“Y’all know Rahm Emanuel, the Zionist Jew?” Ali asked a crowd of roughly 70 during his May 14 speech at the University of California, Irvine. “He’s the chief of staff for President Obama. For our non-Muslim friends, when President Obama chose Rahm Emanuel as his chief of staff, the Muslims knew just what was happening. As soon as he chose Rahm Emanuel, we said ‘Uh-oh, oh, Barack is owned. He’s owned by the Zionists.’”
Ali contends it’s Emanuel who’s pushing the hate crimes bill, which is chock full of perks for Jews. “Since it’s Rahm Emanuel, if this bill is passed — listen to me! — if this bill is passed, it will be a crime to criticize Israel’s treatment of the Palestinians, it will be a crime to report the extraordinary influence of AIPAC [the pro-Israel lobby], it will be a crime to doubt any aspects of the Holocaust.”
In fact, Ali asserted that those who question that 6 million Jews died in the Holocaust could go to prison under the proposed law. What’s more, “If you talk about the disproportionate numbers of Jews, Zionist Jews, in the media, in finance and foreign policy, that’s a crime. That’s a crime! So what you’re talking about, if this bill is passed, is that you can criticize any country in the world except the apartheid state of Israel. That’s under the Hate Prevention Act of 2009 [sic].”
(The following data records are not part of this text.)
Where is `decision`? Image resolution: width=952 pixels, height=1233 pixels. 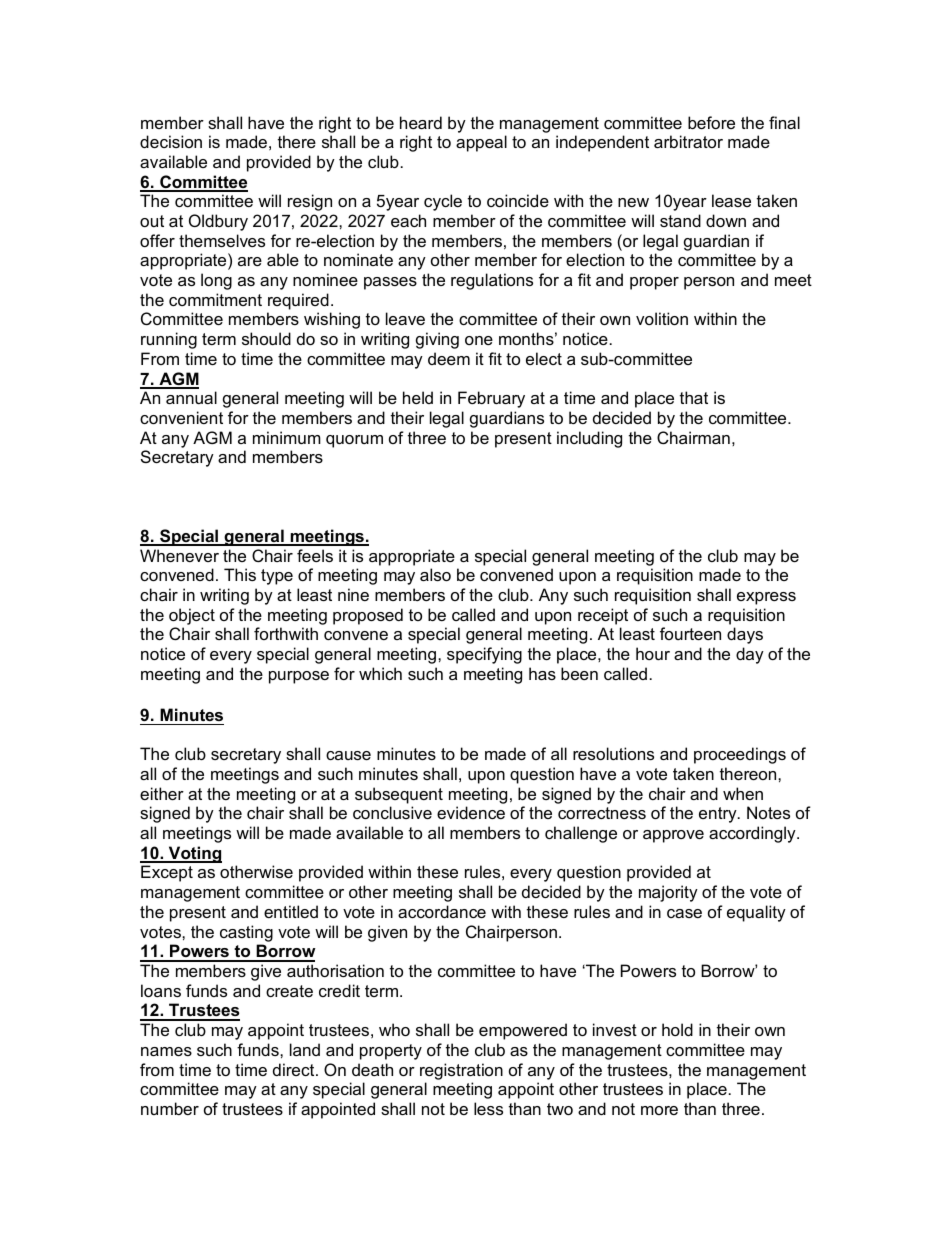
decision is located at coordinates (171, 141).
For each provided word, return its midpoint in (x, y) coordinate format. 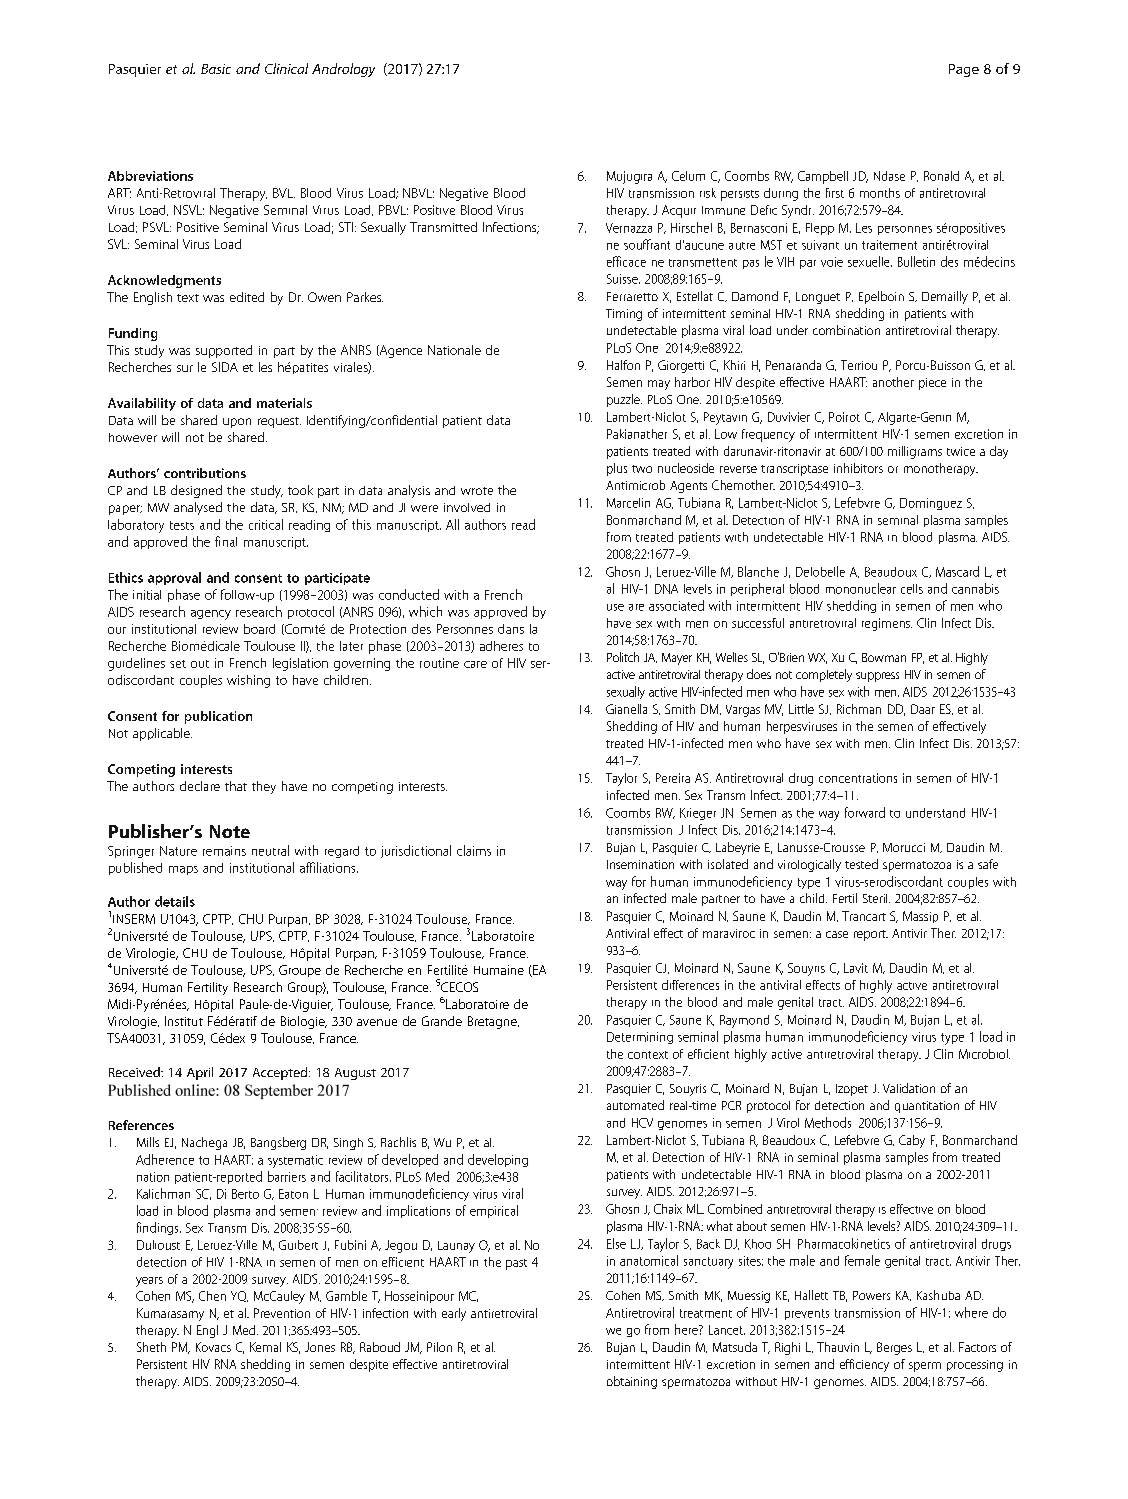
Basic (216, 69)
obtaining (632, 1382)
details (175, 901)
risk (708, 193)
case (837, 934)
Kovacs (213, 1347)
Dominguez (931, 504)
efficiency (864, 1365)
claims (474, 850)
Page (964, 70)
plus (617, 469)
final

The SPLC links this to (equally false) claims that by Christian groups the hate crimes law will criminalize "hate speech" against gay and lesbian persons. But the link is much closer than that -- far right Christian groups have been just as clear as Imam Ali that they, too, view the bill as a Jewish plot.
In any event, the law would not prohibit the speeches of either anti-Semitic or anti-gay zealots, as it targets not speech but actual crimes motivated by bias. The good Imam can still spout whatever he wants about the evils of global Jewry -- he just can't take the next step and physically assault us.
1 comment:
I always find disturbing, in the conflation of hate speech bans with heightened penalties for hate crimes, the apparent belief of the hateful speakers that some of them are going to end up committing crimes against the hated group and thus their speech will come back to be used against them at trial.